IMPACT OF D816V MUTATION OF C-KIT ON THE BINDING OF SHP1 USING MOLECULAR DYNAMIC SIMULATION APPROACH

Abstract

Stem cells have the ability to differentiate into many different cell types and are associated with unique properties of self renewal and division. c-Kit is type III receptor tyrosine kinase expressed in a number of cells including stem cells. The signaling cascade of c-Kit is regulated by its positive and negative regulators. Stem cell factor (SCF) mediated signaling play important role in proliferation. On the contrary, the two important negative regulators of c-Kit are SHP1 and SHP2. Interestingly it has been observed that c-Kit signaling becomes SCF and SHP1 independent on mutating D816 residue to V. To elucidate the structural impact of this mutation on c-Kit structure, 1ns molecular dynamic simulation of the wild type and mutant c-Kit has been done in unphosphorylated and phosphorylated state.
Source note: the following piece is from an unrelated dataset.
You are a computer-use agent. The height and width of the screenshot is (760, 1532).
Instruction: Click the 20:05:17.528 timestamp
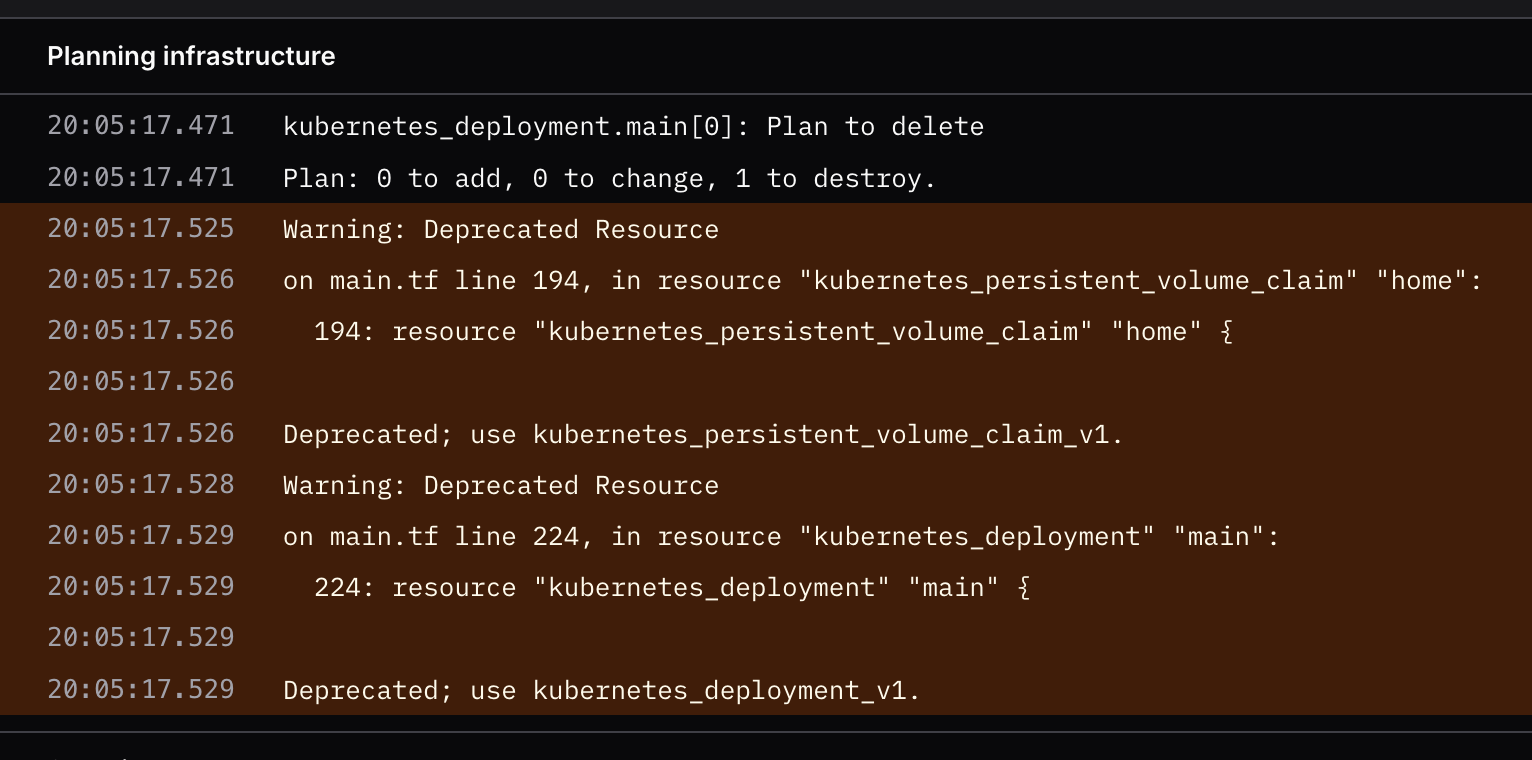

Computed energy differences in the wild type and mutant c-Kit revealed the impact of this single residue mutation on the structural stability. A thorough analysis of the hydrogen bonding pattern have led to a plausible mechanism that in case of the active (phosphorylated) mutant c-Kit new hydrogen are formed in the JMR region that make the Y570 incapable to bond with SHP1. The displacement of residues of the JMR and A-loop clearly suggests the disruption of the binding pocket of SHP1. Our study suggested that D816V mutation induces conformational changes in JMR and A-loop region of c-Kit that leads to disruption of SHP1 and c-Kit interaction.